▶ _Problem details_: Write out, word for word, the part of the listing below that opens with the line containing "Click the chevron" and closes with the line containing "Switch to the Slide Show tab", keeping both of those lines and adding no others.

▶ _Exercise input_:
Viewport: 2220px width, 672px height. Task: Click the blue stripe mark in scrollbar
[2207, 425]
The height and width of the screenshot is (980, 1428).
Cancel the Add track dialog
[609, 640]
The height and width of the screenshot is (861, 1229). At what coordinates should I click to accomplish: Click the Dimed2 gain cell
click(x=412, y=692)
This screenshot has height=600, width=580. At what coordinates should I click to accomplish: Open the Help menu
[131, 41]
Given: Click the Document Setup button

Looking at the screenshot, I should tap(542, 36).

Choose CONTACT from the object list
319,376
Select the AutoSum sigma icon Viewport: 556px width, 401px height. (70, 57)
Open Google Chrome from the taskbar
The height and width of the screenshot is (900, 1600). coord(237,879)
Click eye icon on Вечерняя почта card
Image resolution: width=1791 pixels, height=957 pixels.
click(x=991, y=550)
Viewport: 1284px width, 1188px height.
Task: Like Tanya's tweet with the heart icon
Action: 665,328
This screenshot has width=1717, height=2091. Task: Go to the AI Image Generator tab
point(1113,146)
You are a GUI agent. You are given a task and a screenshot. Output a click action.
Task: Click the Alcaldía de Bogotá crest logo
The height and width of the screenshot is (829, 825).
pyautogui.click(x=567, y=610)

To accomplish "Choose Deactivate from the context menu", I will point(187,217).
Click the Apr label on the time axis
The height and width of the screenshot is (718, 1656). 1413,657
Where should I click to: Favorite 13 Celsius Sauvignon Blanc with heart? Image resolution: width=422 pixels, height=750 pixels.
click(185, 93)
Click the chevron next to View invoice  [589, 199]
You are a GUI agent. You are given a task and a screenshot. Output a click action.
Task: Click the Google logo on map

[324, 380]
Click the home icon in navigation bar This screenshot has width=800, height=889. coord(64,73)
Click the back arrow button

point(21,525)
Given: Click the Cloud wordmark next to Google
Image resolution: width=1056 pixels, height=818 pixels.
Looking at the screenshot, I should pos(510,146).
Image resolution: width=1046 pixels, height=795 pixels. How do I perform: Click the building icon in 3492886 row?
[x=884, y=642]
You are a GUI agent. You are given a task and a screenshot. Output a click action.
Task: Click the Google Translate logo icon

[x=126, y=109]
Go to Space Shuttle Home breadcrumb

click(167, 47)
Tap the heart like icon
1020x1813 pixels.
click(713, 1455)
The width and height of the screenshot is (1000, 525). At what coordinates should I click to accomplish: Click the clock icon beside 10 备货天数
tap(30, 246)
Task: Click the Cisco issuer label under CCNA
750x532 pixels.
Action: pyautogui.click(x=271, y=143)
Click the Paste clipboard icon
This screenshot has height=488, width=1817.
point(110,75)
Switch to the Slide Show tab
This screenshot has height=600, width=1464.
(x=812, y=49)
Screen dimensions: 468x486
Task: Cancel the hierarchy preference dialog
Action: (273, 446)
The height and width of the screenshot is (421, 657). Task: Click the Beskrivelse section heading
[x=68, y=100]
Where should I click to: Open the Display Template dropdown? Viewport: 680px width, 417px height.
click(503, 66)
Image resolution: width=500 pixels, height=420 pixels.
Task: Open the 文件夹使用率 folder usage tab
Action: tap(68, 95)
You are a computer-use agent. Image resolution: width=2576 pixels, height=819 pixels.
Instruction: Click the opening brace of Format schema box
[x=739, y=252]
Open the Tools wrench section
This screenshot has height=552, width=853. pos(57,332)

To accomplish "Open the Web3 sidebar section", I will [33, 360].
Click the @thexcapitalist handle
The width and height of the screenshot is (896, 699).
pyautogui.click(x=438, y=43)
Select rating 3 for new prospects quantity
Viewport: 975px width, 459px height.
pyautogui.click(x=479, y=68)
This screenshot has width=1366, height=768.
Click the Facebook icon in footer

▶ _Completed exercise_:
Click the chevron next to View invoice  [589, 199]
You are a GUI agent. You are given a task and a screenshot. Output a click action.
Task: Click the Google logo on map

[324, 380]
Click the home icon in navigation bar This screenshot has width=800, height=889. coord(64,73)
Click the back arrow button

point(21,525)
Given: Click the Cloud wordmark next to Google
Image resolution: width=1056 pixels, height=818 pixels.
Looking at the screenshot, I should pos(510,146).
Image resolution: width=1046 pixels, height=795 pixels. How do I perform: Click the building icon in 3492886 row?
[x=884, y=642]
You are a GUI agent. You are given a task and a screenshot. Output a click action.
Task: Click the Google Translate logo icon

[x=126, y=109]
Go to Space Shuttle Home breadcrumb

click(167, 47)
Tap the heart like icon
1020x1813 pixels.
click(713, 1455)
The width and height of the screenshot is (1000, 525). At what coordinates should I click to accomplish: Click the clock icon beside 10 备货天数
tap(30, 246)
Task: Click the Cisco issuer label under CCNA
750x532 pixels.
Action: pyautogui.click(x=271, y=143)
Click the Paste clipboard icon
This screenshot has height=488, width=1817.
point(110,75)
Switch to the Slide Show tab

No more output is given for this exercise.